Dataset entries
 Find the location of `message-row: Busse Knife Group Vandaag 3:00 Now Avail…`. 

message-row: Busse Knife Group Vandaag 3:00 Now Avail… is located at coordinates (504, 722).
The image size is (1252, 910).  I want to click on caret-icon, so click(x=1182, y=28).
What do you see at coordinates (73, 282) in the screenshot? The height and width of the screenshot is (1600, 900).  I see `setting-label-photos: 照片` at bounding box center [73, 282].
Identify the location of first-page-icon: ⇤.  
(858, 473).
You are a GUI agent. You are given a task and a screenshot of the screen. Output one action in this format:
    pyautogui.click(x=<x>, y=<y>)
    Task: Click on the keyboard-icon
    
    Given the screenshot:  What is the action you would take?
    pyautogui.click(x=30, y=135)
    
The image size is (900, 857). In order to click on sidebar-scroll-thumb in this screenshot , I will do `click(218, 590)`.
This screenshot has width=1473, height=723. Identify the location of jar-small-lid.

→ **How to complete this task**: Rewrite the records above, changing every instance of "screenshot" to "screen capture" and keeping everything else the same.

→ **Exercise response**:
 Find the location of `message-row: Busse Knife Group Vandaag 3:00 Now Avail…`. 

message-row: Busse Knife Group Vandaag 3:00 Now Avail… is located at coordinates (504, 722).
The image size is (1252, 910).  I want to click on caret-icon, so click(x=1182, y=28).
What do you see at coordinates (73, 282) in the screen capture? The height and width of the screen capture is (1600, 900).  I see `setting-label-photos: 照片` at bounding box center [73, 282].
Identify the location of first-page-icon: ⇤.  
(858, 473).
You are a GUI agent. You are given a task and a screen capture of the screen. Output one action in this format:
    pyautogui.click(x=<x>, y=<y>)
    Task: Click on the keyboard-icon
    
    Given the screen capture:  What is the action you would take?
    pyautogui.click(x=30, y=135)
    
The image size is (900, 857). In order to click on sidebar-scroll-thumb in this screen capture , I will do `click(218, 590)`.
This screen capture has width=1473, height=723. Identify the location of jar-small-lid.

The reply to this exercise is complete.